I think it's great that we're talking about standardising how we build RESTful JSON APIS. However I don't think this has got it quite right yet.
What's the reason for the top level rel? It seems like it's just there to stop the urls from being repeated and to save space, but isn't that what gzip is for? Why complicate the data format and require all that extra logic and gzip would remove most of the redundancy before transmission anyway?
Also the name is a bit of an annoying land grab. It'll make it hard to talk about JSON APIs without getting them confused with JSON APIs that specifically use "JSON API".
Lastly, it really seems based on a rails active record style data store, it's assuming ids are the most important thing and that links are all relations that point to other objects within the system. Proper hyperlinks and point anywhere and can link together disperate systems which don't necessarily all use the exact same formats.
> What's the reason for the top level rel? It seems like it's just there to stop the urls from being repeated and to save space, but isn't that what gzip is for?
It also makes it possible to cache things locally indexed on their IDs, and to form URLs that make requests for just the precise documents that aren't available locally. In order to achieve this, it's necessary to have both (1) IDs, and (2) a way to convert a list of IDs into a single request for all of the documents at once.
> Also the name is a bit of an annoying land grab
HAL is "The Hypertext Application Language". In general, people tend to be using generic names for these things, so I chose an available, generic name.
> Lastly, it really seems based on a rails active record style data store, it's assuming ids are the most important thing and that links are all relations that point to other objects within the system
I reviewed a large number of server-side solutions (Firebase, Parse, CouchDB, Django, Rails) and they all had the concept of an ID for the document. As I said above, this ID is useful to keep track of which documents have already been cached locally, and how to formulate a URL that makes a request for just the missing URLs. I don't consider this solution to be particularly tied to ActiveRecord.

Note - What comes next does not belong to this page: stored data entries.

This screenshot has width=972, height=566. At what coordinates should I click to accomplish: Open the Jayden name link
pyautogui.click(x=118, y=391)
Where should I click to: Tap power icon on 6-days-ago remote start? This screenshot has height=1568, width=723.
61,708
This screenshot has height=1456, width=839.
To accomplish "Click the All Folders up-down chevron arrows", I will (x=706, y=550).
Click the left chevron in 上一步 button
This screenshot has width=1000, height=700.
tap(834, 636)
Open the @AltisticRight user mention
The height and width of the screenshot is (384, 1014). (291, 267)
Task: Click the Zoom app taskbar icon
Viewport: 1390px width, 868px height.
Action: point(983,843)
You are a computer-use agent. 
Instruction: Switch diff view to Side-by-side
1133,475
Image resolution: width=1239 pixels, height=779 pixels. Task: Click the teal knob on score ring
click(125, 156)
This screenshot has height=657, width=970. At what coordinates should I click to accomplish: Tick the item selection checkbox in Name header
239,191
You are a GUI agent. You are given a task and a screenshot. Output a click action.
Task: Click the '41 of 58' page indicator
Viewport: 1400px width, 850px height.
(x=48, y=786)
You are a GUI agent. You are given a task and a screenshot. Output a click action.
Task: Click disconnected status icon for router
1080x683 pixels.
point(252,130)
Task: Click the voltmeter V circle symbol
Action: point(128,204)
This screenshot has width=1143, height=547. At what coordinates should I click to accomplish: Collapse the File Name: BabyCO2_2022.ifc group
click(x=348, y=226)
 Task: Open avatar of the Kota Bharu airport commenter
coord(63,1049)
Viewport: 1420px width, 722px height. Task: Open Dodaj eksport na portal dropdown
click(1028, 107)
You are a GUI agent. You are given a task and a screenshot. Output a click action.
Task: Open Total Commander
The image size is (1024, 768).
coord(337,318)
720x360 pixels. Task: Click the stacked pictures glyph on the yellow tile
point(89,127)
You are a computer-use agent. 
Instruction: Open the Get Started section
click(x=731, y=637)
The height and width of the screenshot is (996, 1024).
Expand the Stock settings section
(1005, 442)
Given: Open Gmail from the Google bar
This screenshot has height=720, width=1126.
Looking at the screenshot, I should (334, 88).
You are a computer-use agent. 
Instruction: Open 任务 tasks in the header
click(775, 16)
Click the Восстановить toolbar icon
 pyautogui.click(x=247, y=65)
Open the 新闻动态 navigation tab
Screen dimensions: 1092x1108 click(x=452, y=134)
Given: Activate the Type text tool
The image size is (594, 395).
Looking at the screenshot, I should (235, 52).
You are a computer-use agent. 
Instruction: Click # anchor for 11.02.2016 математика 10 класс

Less importantly, it is also more convenient to cache documents on the server using their IDs (or slugs, or whatever the storage wants to use), and allow a top-level configuration to define how to generate URLs. This allows server-side solutions to serialize and cache documents without having to be plugged into the router architecture, but enforces a URL-centric view once the HTTP response is built.
The thing is that "JSON API" was not available, it's already in common use to describe APIs that use JSON. "HAL" is totally not the same, it's clearly a name chosen to not conflict with existing terminology.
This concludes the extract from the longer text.